- Turnall Holdings faced significant challenges in FY2024, including a widened net loss and declining revenue
- The company's struggles were exacerbated by Zimbabwe's economic woes, including drought and currency devaluation
- Turnall is betting on a new fibre cement sheeting plant to boost efficiency and drive revenue growth
Harare- Turnall Holdings, a Zimbabwe-based manufacturer of fibre cement roofing products, pipes, and concrete tiles, reported a widened net loss of US$2.9 million in FY2024, up from US$1.5 million the previous year, as a tough operating environment took its toll.
The company’s revenue fell 4% to US$12.04 million, down from US$12.56 million, hit by liquidity shortages and the El Niño drought that curbed demand and customer purchasing power.
This analysis explores the company’s financial struggles, Zimbabwe’s economic challenges, industry dynamics, comparisons with regional peers, and future prospects tied to a new sheeting machine.
The company faced a brutal year financially, with turnover dropping due to weakened demand for its low-income housing product customers, a direct result of Zimbabwe’s liquidity crunch and the drought’s impact on agricultural incomes.
Gross margins shrank to 19% from 23%, squeezed by rising raw material costs and a 43% devaluation of the Zimbabwe dollar in 2024, which inflated import prices for synthetic fibre that couldn’t be fully passed onto customers.
Operating expenses ballooned, pushing the expense-to-sales ratio to 48% from 35%, driven by inflation spikes and a US$1.2 million write-off for obsolete inventory like synthetic fibre and pipes, signaling supply chain woes and shifting customer tastes.
Credit losses of US$267,771 and a US$111,710 tax burden further deepened the net loss.
On a brighter note, the company turned around its cash flow, generating US$1.5 million from operations compared to a US$6.4 million outflow in 2023, due to tighter working capital controls.
But heavy spending of US$3.2 million on a new Harare plant and Bulawayo upgrades coupled with a weaker current ratio of 1.13, hints at growing financial risks.
These struggles stem from Zimbabwe’s chaotic economy. The El Niño drought, one of the worst in decades, gutted agricultural output, slashing rural demand for fibre cement products.
Tight monetary policies to prop up the Zimbabwe Gold choked liquidity, stifling consumer spending and investment, while the currency’s steep devaluation jacked up import costs and threw pricing strategies into disarray.
Inflation surges in early and late 2024, alongside taxes and a shaky credit environment, hit operating costs hard.
The construction sector, Turnall Holdings’ bread and butter, slumped under low demand, delayed government projects, and foreign currency shortages, piling on the pressure.
The fibre cement industry isn’t helping either. While prized globally for durability and affordability in low-income housing, the sector faces heat over asbestos health risks, a legacy issue for the company, even as it shifts to non-asbestos NuTech products.

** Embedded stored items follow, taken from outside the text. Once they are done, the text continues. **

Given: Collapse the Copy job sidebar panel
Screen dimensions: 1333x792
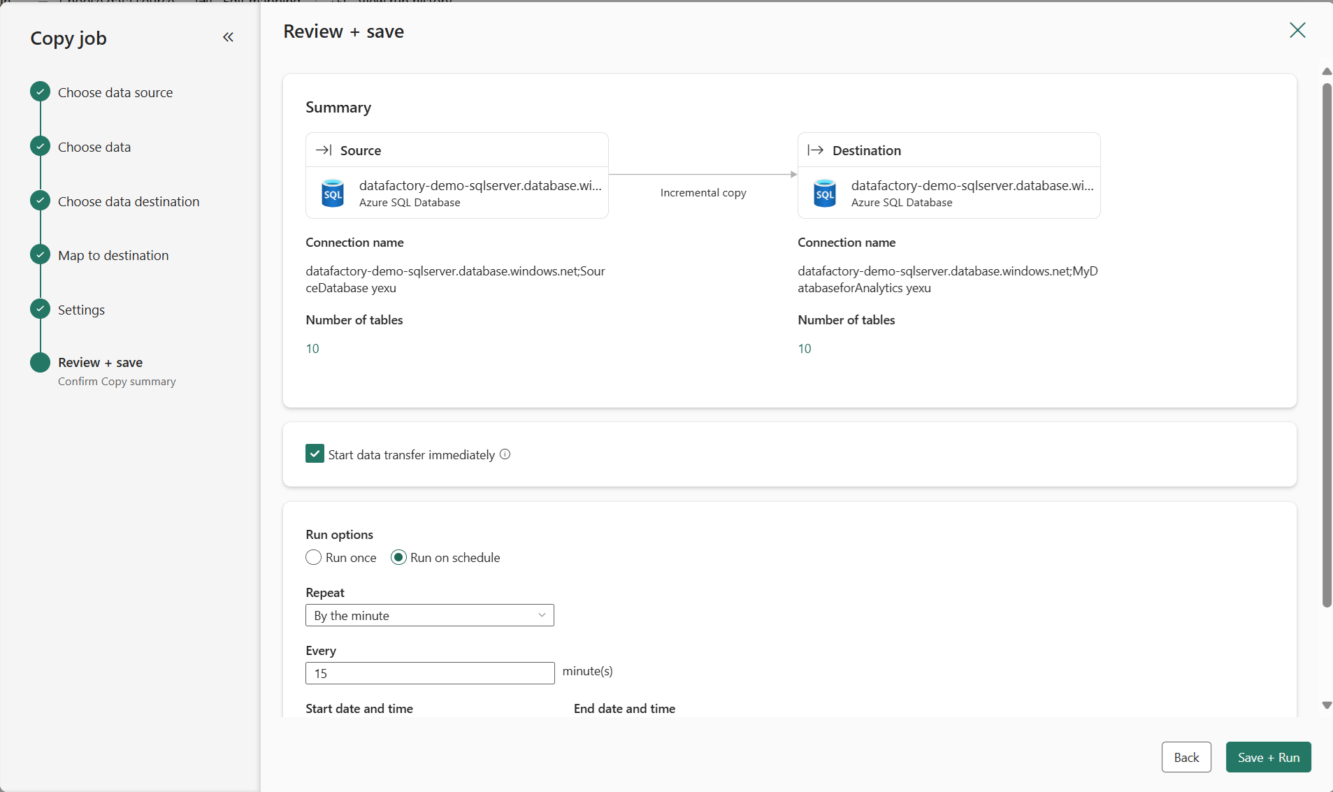Looking at the screenshot, I should click(x=228, y=37).
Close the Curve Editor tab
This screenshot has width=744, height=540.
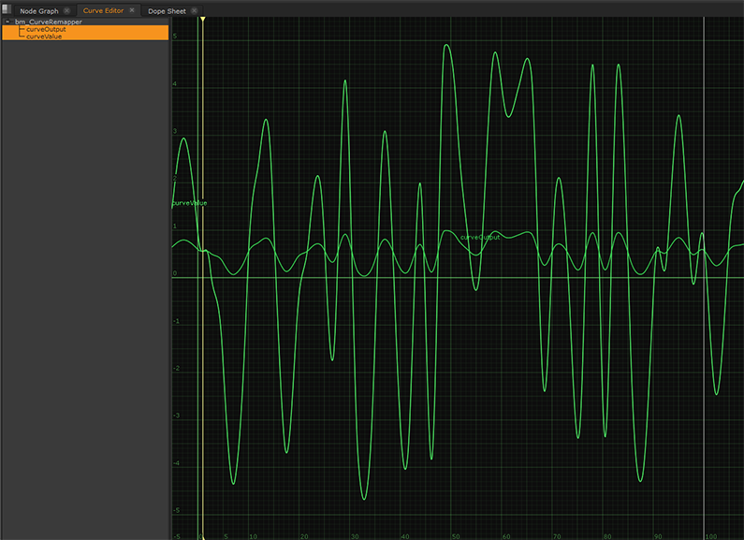132,10
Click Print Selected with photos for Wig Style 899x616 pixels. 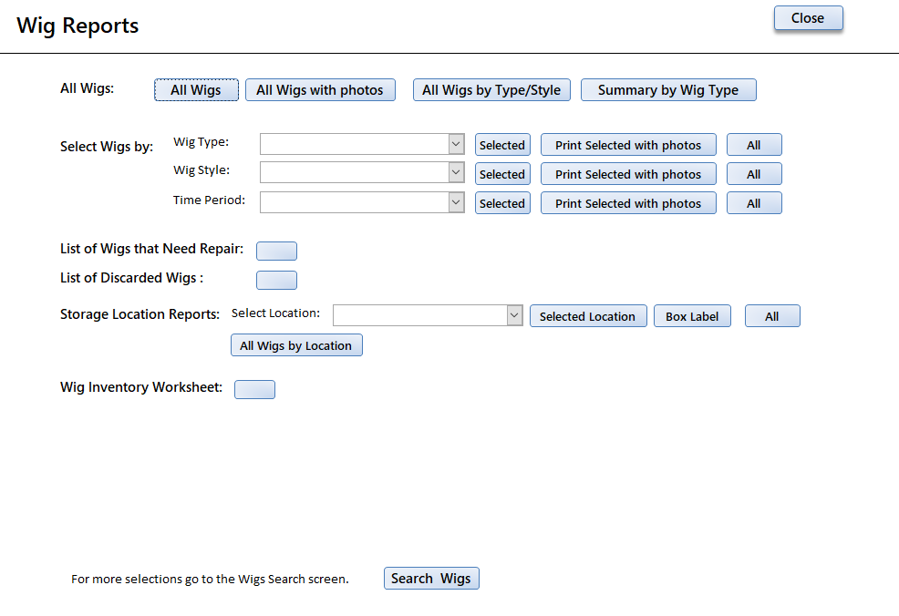[628, 174]
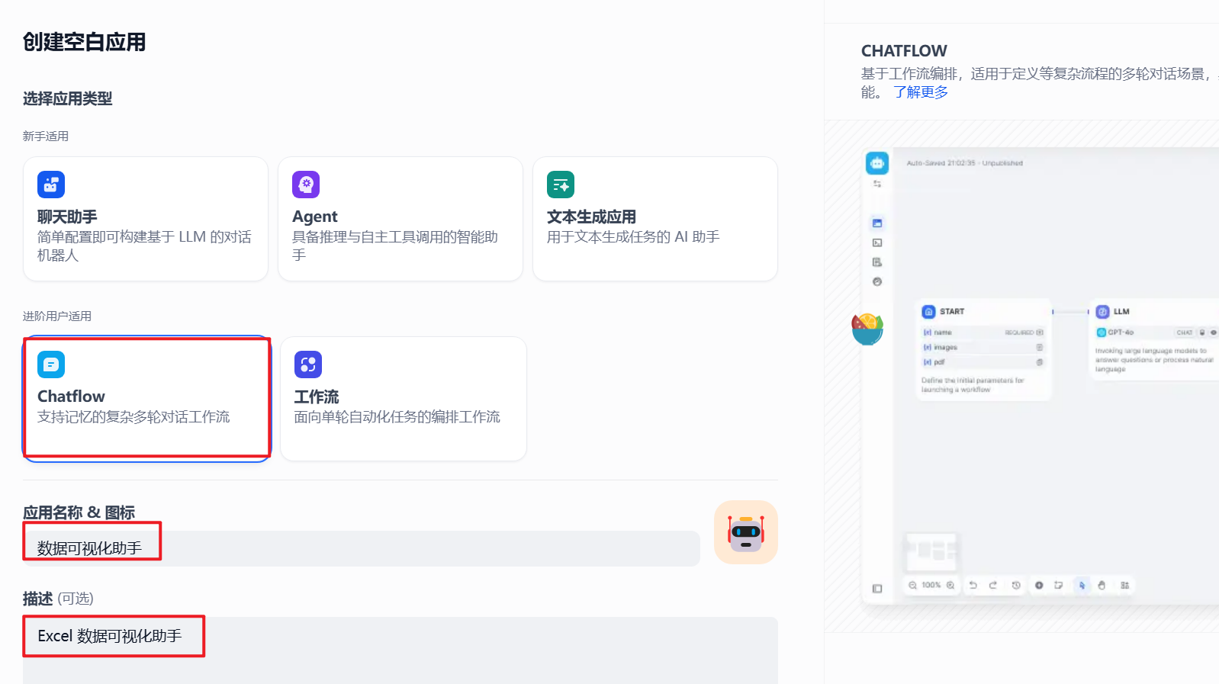Click zoom in icon in preview toolbar
The image size is (1219, 684).
pos(950,586)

High costs for imported synthetic fibre, worsened by global supply chain snags, and local cement shortages, Turnall consumes 10% of Zimbabwe’s supply—hamper production.
Customers are turning to modern options like metal roofing and PVC pipes, leaving traditional fibre cement in the dust, as shown by that hefty inventory write-off.
Competition is fierce too, with regional players leveraging scale and diversification to undercut prices in a market with low switching costs. Zimbabwe’s infrastructure gap could be a boon, but political instability and tender delays keep growth in check, and the company’s capital-intensive bets amid losses raise debt worries.
Looking forward, the company is betting big on a new fibre cement sheeting plant in Harare, due in Q1 2025, and Bulawayo upgrades by Q2, fueled by US$3.2 million in spending.
The goal? Boost efficiency, cut costs, and lift NuTech quality for export markets like South Africa and Zambia, aiming for revenue and margin gains. But it’s a risky play. Zimbabwe’s shaky infrastructure could delay rollouts, and breaking into export markets means battling giants like Marley Roofing with top-tier standards—demanding more cash the company may not have.
Economic headwinds like currency swings and inflation, plus El Niño’s lingering effects into 2025, loom large. Sticking to fibre cement, a fading global category, limits the outlook, despite small steps into plastic pipes.
In the end, Turnall Holdings’ FY2024 paints a grim picture: a business hammered by drought, currency turmoil, and inflation, worsened by slow innovation and supply chain stumbles. The new sheeting machine offers hope, but only if execution is flawless, exports take off, and Zimbabwe’s economy steadies tall orders all.
Recovery demands a faster non-asbestos shift, leaner supply chains, digital sales, and bold diversification, plus governance fixes.